Anxious allies and a polarized country may find little solace in the new president’s isolationist speech.
- By Dan De LuceDan De Luce is Foreign Policy’s chief national security correspondent. He joined FP in June 2015 after working as Pentagon correspondent for Agence France-Presse. Prior to that, Dan reported for the Guardian from Iran until he was expelled by the regime in 2004. After the end of communist rule in Eastern Europe, Dan worked as a freelance journalist in Prague. He later covered the war in former Yugoslavia for Reuters from 1993 to 1995 before serving as Sarajevo bureau chief after the conflict. Born and raised in Los Angeles, Dan lives in Washington with his wife, journalist and author Caitriona Palmer, and his four children.
Under dark skies and drizzling rain, Donald Trump vowed after being sworn in as the 45th president of the United States on Friday to make a radical break with decades of U.S. policy, pledging to dump free trade, block immigration, and focus above all on “America first.”

REQUIRED WORK » Please carry the article on Trump's inaugural speech forward from its last sentence. The rows after this point are separate material, unrelated to the article on Trump's inaugural speech.

STORED RECORDS »
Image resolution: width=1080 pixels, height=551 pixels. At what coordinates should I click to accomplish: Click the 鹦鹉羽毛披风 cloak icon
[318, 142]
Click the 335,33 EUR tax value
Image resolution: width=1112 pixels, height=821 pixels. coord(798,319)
...
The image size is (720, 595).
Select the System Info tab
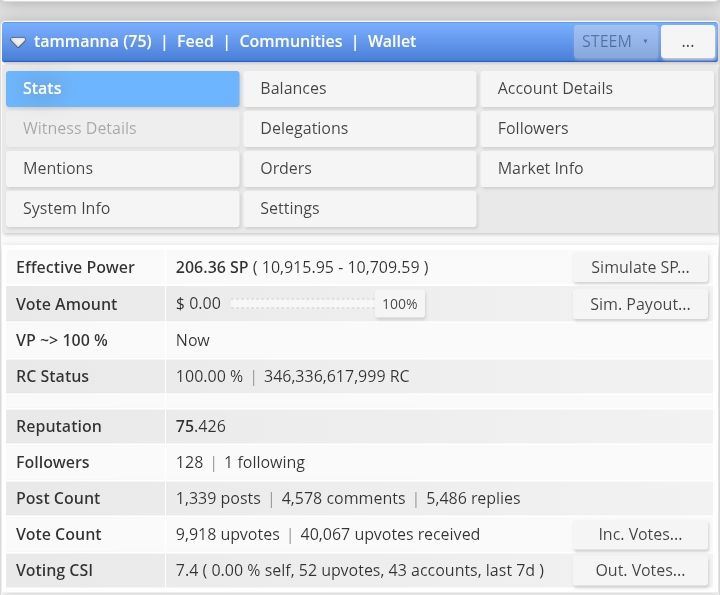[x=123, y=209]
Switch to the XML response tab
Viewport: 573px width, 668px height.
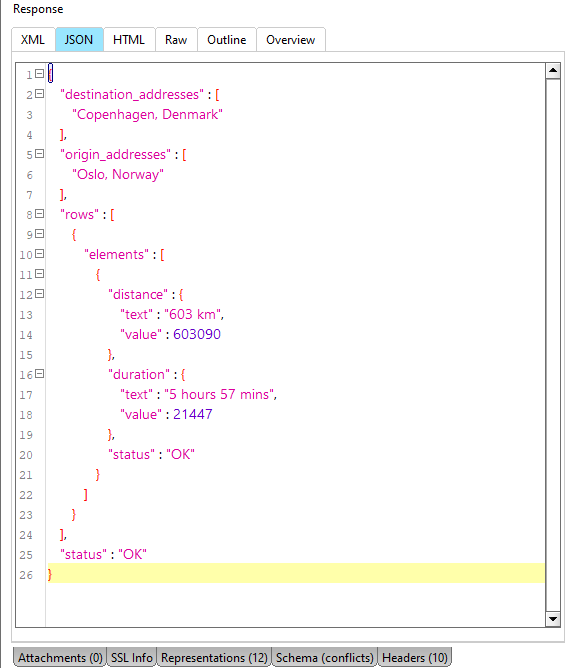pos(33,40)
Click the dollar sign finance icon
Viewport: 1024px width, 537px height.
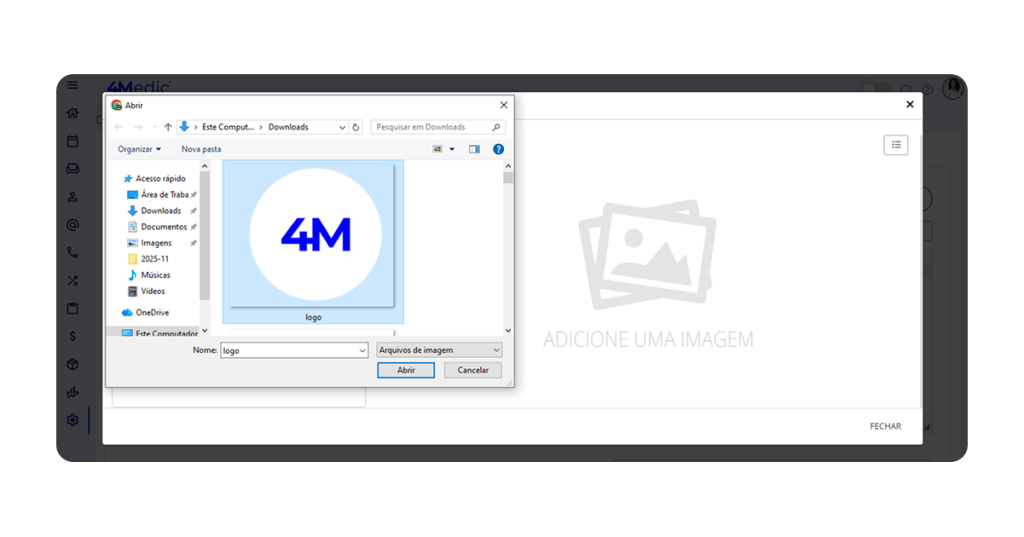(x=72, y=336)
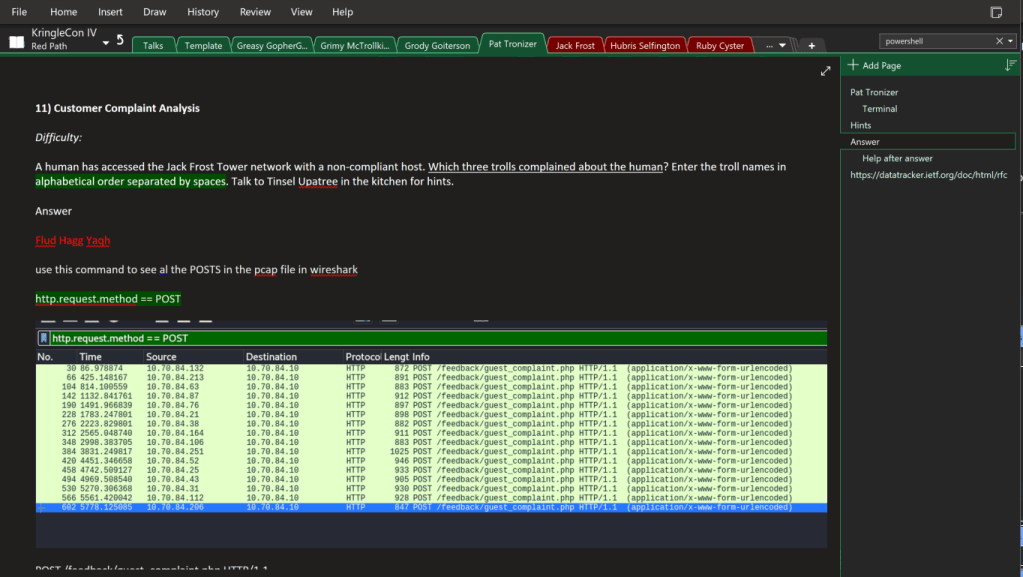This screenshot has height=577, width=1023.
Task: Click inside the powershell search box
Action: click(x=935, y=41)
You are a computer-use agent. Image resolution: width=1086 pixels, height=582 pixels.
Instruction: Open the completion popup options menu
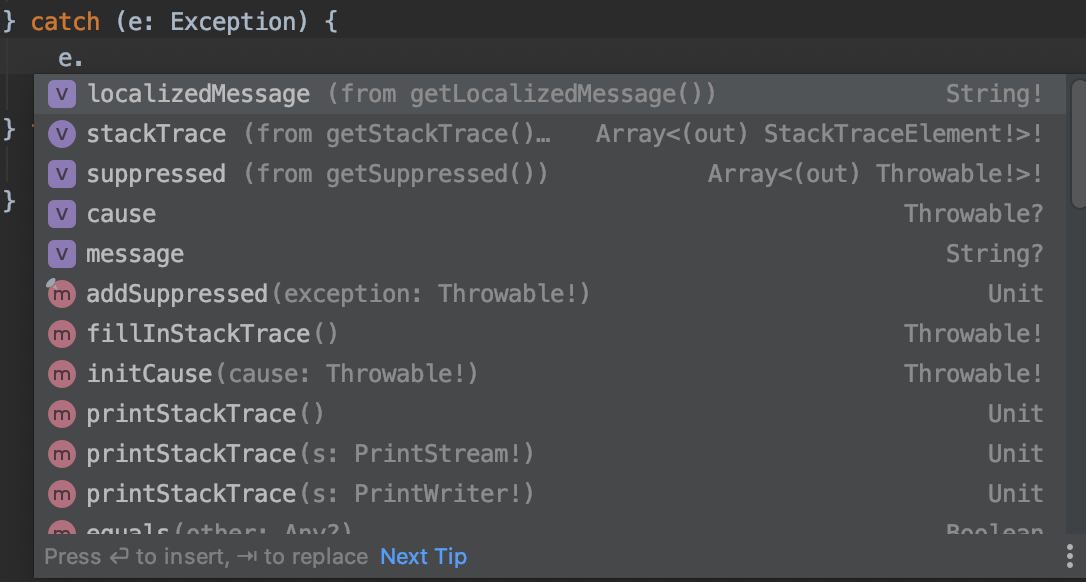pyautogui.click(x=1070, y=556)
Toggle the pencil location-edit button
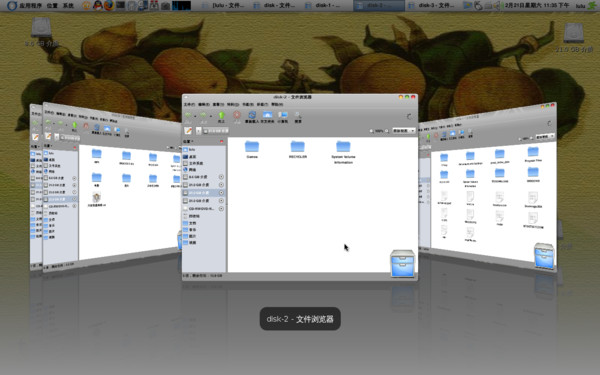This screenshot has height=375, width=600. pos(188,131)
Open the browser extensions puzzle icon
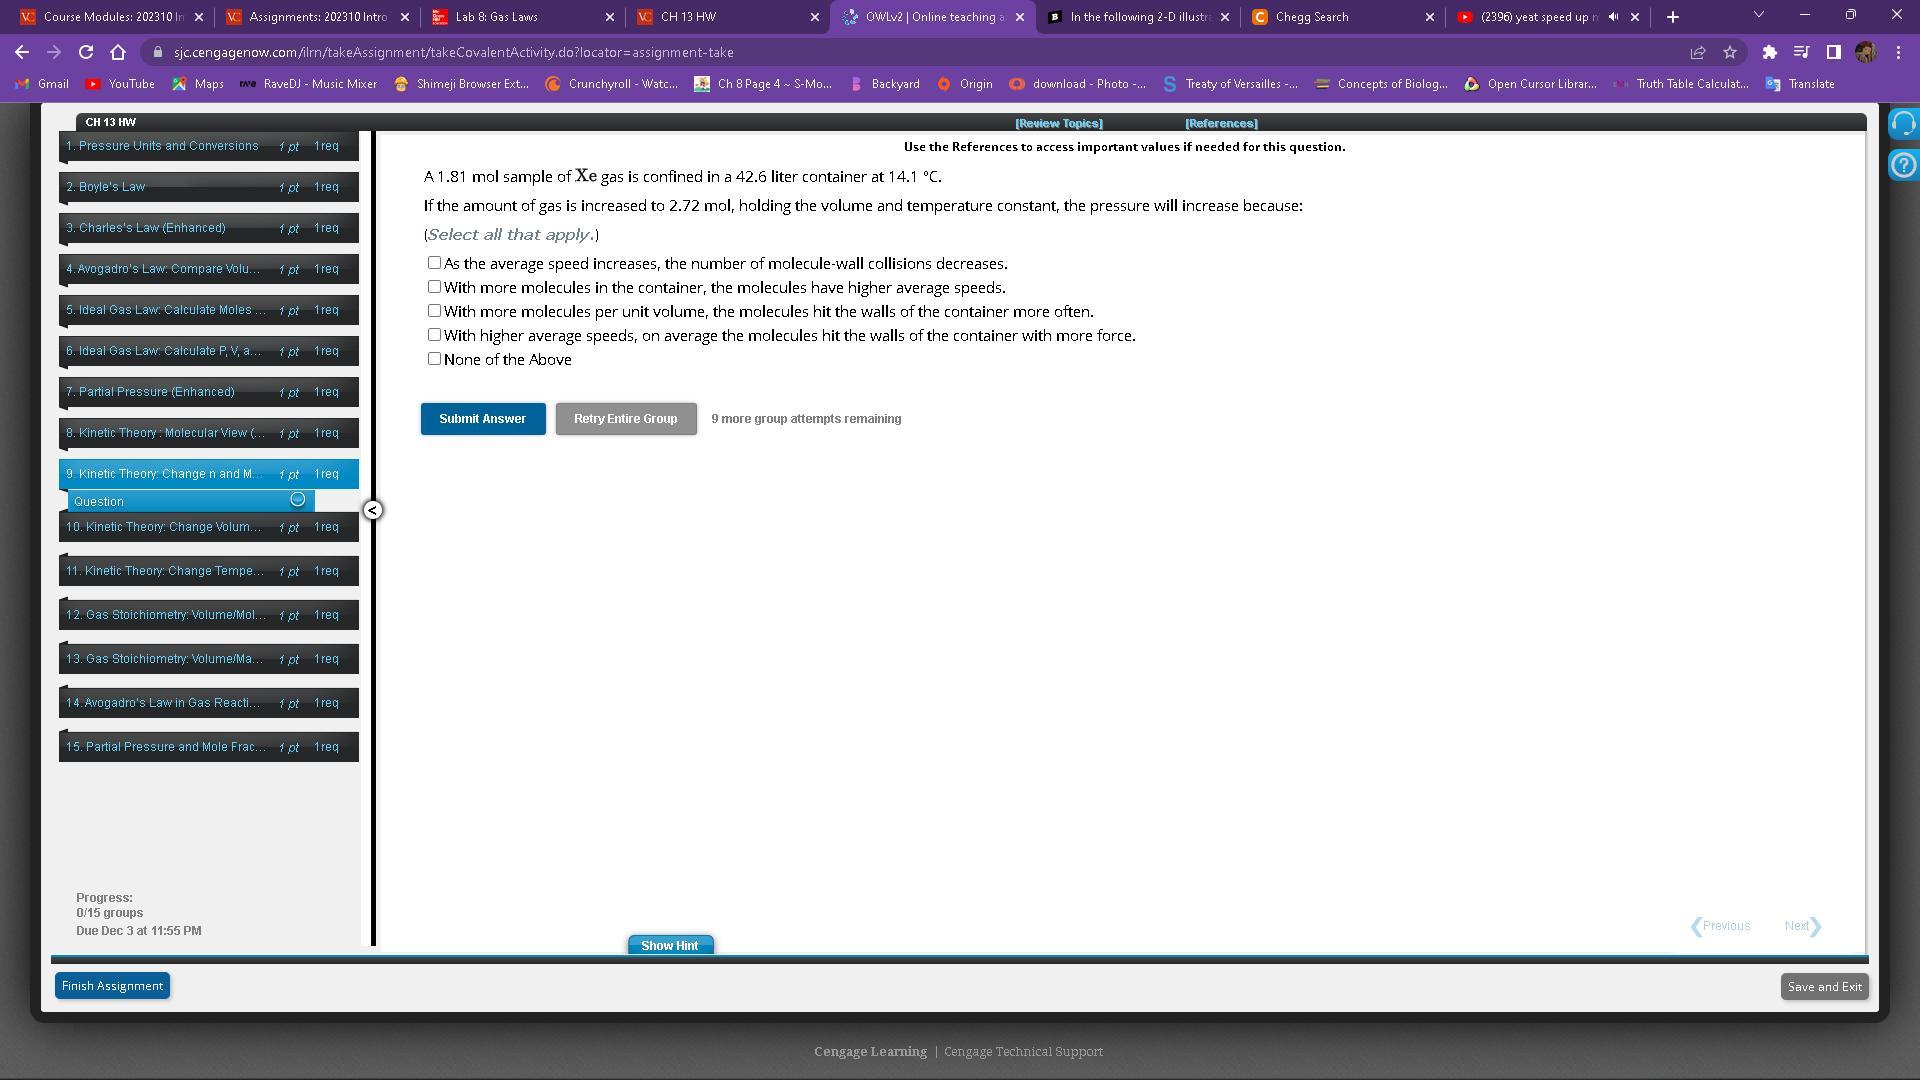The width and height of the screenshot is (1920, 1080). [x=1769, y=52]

RESULT FOR THIS EXERCISE »
Taking the oath of office after a bitter election campaign exposed a country riven by deep political divisions, Trump offered no olive branch to his political opponents and instead reached back to his divisive campaign rhetoric. Trump lost the popular vote by nearly 2.9 million votes, the largest margin ever for the winner in the Electoral College.
The real estate tycoon and former reality television host blamed Washington’s political leaders for neglecting ordinary Americans and said his movement “will determine the course of America and the world for many, many years to come.”
Trump’s 16-minute address, a mashup of his campaign stump talks and the ominous doomsday speech he gave at the Republican National Convention, lacked the customary eloquence and unifying tone of previous inaugural remarks by his predecessors. Instead, he again painted a dark picture of the country, where empty factories are “scattered like tombstones across the landscape of our nation” and inner cities are engulfed in violence and poverty.
“This American carnage stops right here and stops right now,” said Trump, wearing a red tie and a dark overcoat.
Trump signaled no retreat from his populist agenda on trade, immigration, and on scaling back commitments overseas. Apart from a passing mention of retaining old alliances, he painted a picture of a hostile world that would no longer be permitted to take advantage of America. Unlike other presidents in the modern era, he offered no pledge to preserve America’s global leadership in promoting peace, protecting human rights, or encouraging democracy and open markets.
“From this day forward, a new vision will govern our land. From this day forward, it’s going to be only America first,” Trump said.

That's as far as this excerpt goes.